A Call For Gender Reform - Business Media MAGS

Empowerment

A Call For Gender Reform

South Africa needs to apply a robust gender lens to its policy framework, writes Tasneem Fredericks, deputy president of the Black Management Forum.

A video doing the rounds on social media at the start of the COVID-19 pandemic moved me to both a deep sense of despair and anger. The video showed how a self-employed woman of a respectable age was loaded into the back of a police van with her goods. Her street food was confiscated by a male police officer for transgressing the level 5 lockdown regulations.

It stays with me as a stark reminder of the deep social divide and lack of protection for vulnerable women in the informal sector. This cuts across other sectors for women in general who similarly endure little to no protection in a world that remains largely patriarchal, racist, sexist, anti-LGBTQI+, anti-poor and conducive to the thriving of gender-based violence.

The gender lens

Important to note is that a gender lens does not exclude men. The focus remains on empowering women and girls, however, the conversation is extended to include men as enablers to change and to challenge socially constructed roles.

Society constantly peddles these constructs of male toxicity, unconscious bias and the power dynamic and vertical employment relations between women and men, which are reinforced through channels of education, politics, economics and cultural systems. Reform demands that we advocate for a complete overhaul of the financial, social and political system to make a real dent in the scourge of femicide and, ultimately, put cash in the hands of women.

A gender lens approach to South Africa’s policy framework will ensure that decisions around how women overcome structural barriers will bolster the success of a greater number of women participating in the economy. Women face specific challenges around entry to male-dominated industries. Entry to these areas will unlock an expanded range of products and novel services previously unimagined.

Time to do the right thing and make a seismic shift

The time has come to do the right and logical thing and link a strategy that supports both profit and purpose. Achieving both the bottom line and equality is not mutually exclusive, and embracing this concept should be the start of a new beginning. Reshaping the system to incorporate the women’s agenda is a seismic shift from the rampant and common devaluation and disenfranchisement of women to one that promotes and includes the much-needed growth during and after any pandemic.

Time poverty has been an added burden for many women during COVID-19 as a consequence of working from home.
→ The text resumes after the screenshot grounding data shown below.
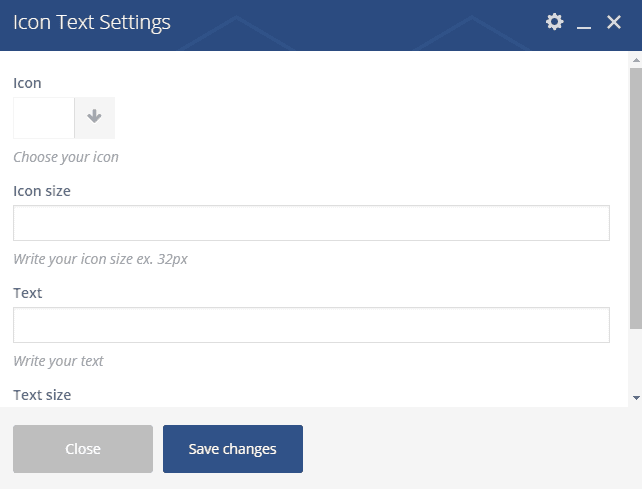Click the vertical scrollbar thumb
The height and width of the screenshot is (489, 642).
pos(636,200)
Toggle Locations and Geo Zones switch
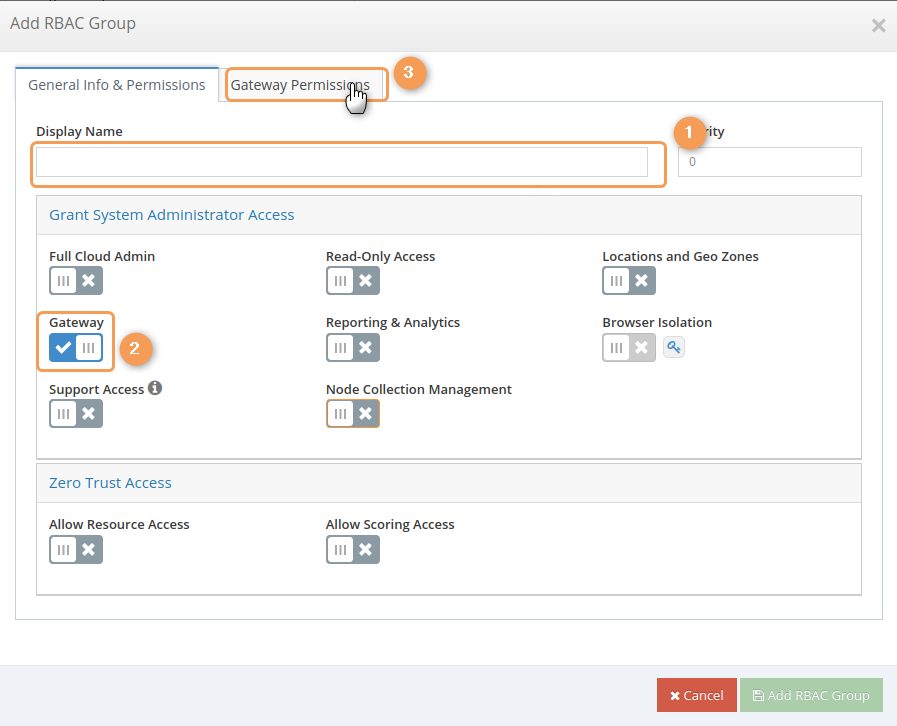 click(x=629, y=281)
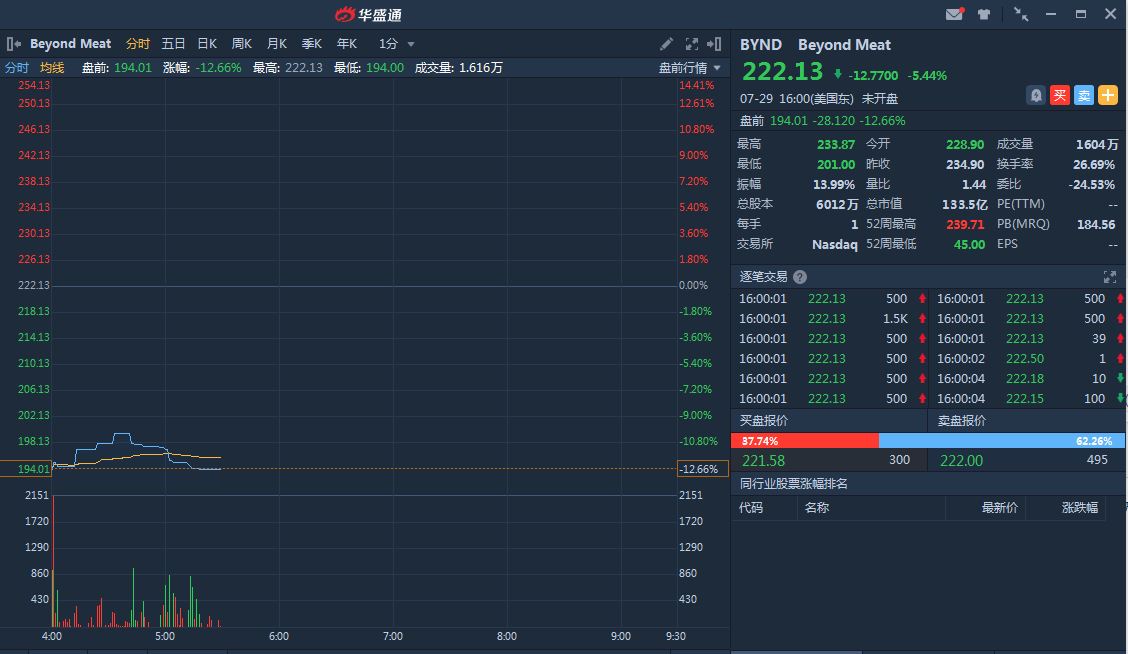The image size is (1128, 654).
Task: Collapse the right quote panel icon
Action: [714, 44]
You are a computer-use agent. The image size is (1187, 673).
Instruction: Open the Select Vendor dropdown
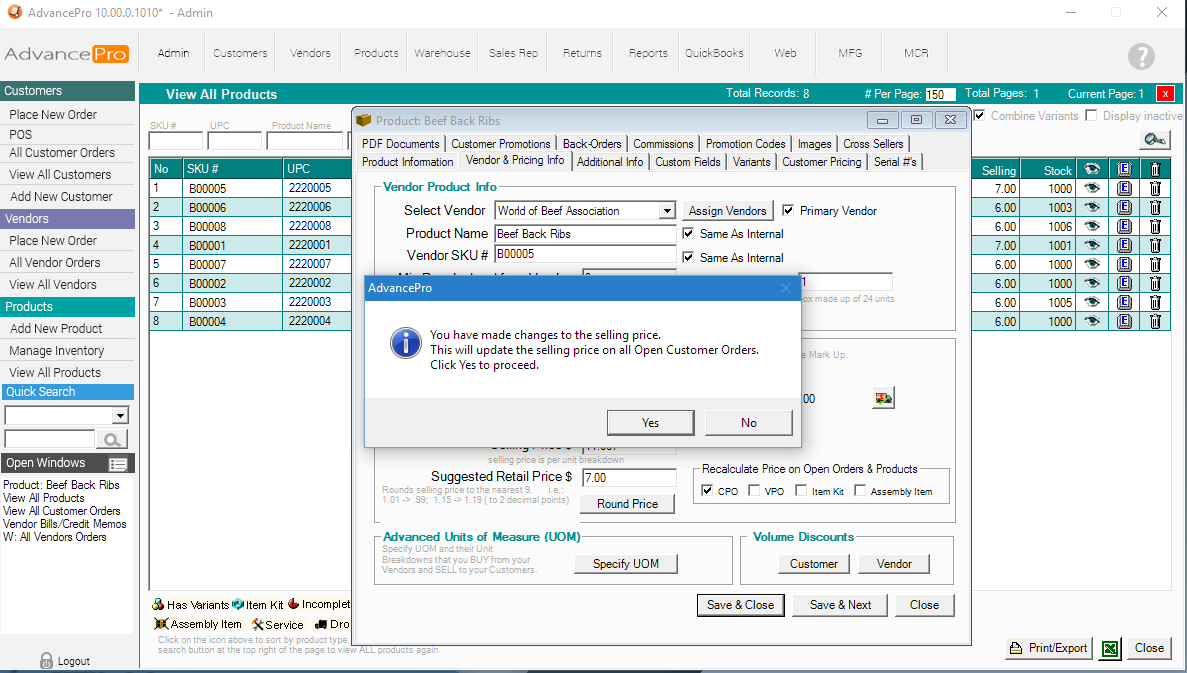click(x=667, y=211)
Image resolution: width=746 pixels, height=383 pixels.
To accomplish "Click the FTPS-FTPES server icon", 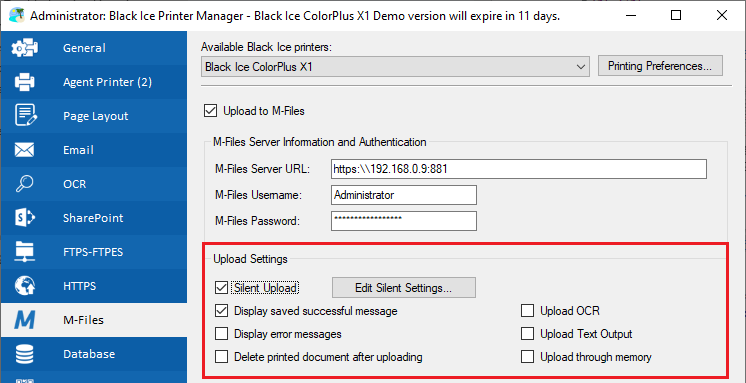I will [x=24, y=252].
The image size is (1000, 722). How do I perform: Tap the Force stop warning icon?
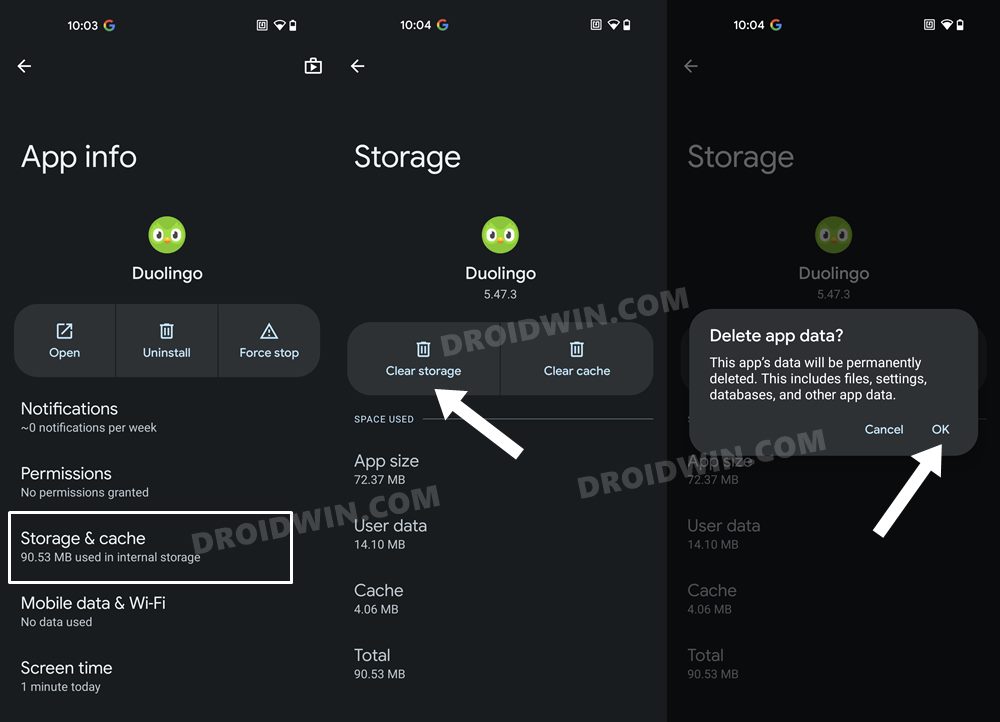[x=269, y=331]
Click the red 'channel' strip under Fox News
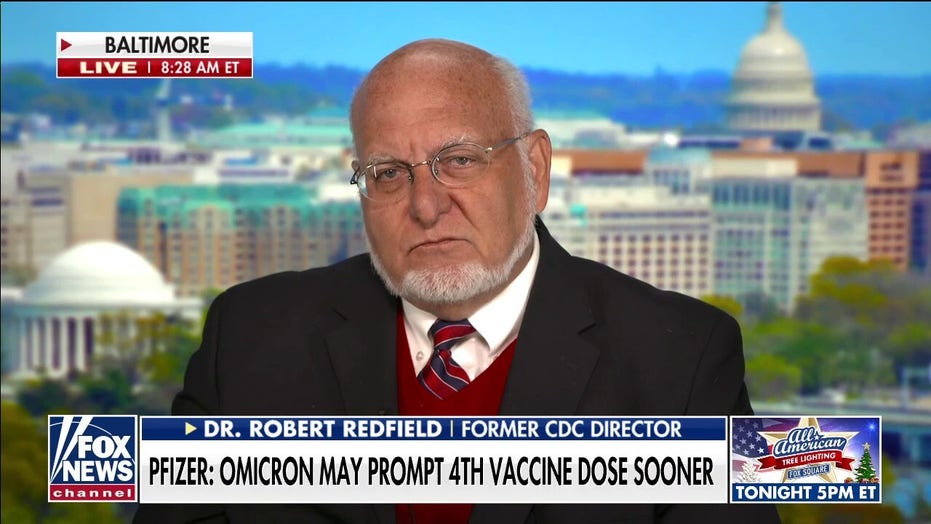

This added strain has guaranteed the further exploitation of women who now had to balance work with the unpaid responsibility of teaching children now learning from home during turbulent economic times.

It was a wonderous and momentous moment when President Ramaphosa announced on 9 August 2020 that government would reserve 40 per cent of public procurement for women-owned businesses. The tone and message that this stimulus package sends are important in the fight for economic justice for women. In a country where women constantly have to defend and justify their right to a slice of the economic pie, this deliberate intervention in response to the evils of triple oppression heralds a much-needed vote of confidence from the highest office in the country.

There are many ways to transform the foundations of the existing system and the Black Management Forum recommends the following:

  • The implementation of deliberate measures such as set-asides, quota systems to ensure women representation in corporate South Africa.
  • Access to capital and debt relief with repayment schedules offered to the largely informal self-employed sector.
  • Training in financial literacy and industry-specific technical assistance.
  • Investment in infrastructure that ensures a safe and protected space for women to take public transport, trade, live and breathe.
  • Extending social networks, mentorship, and enhanced digitisation efforts to scale women-owned small businesses.

Lastly, there can be no delegation of agency and limits on self-determination for women.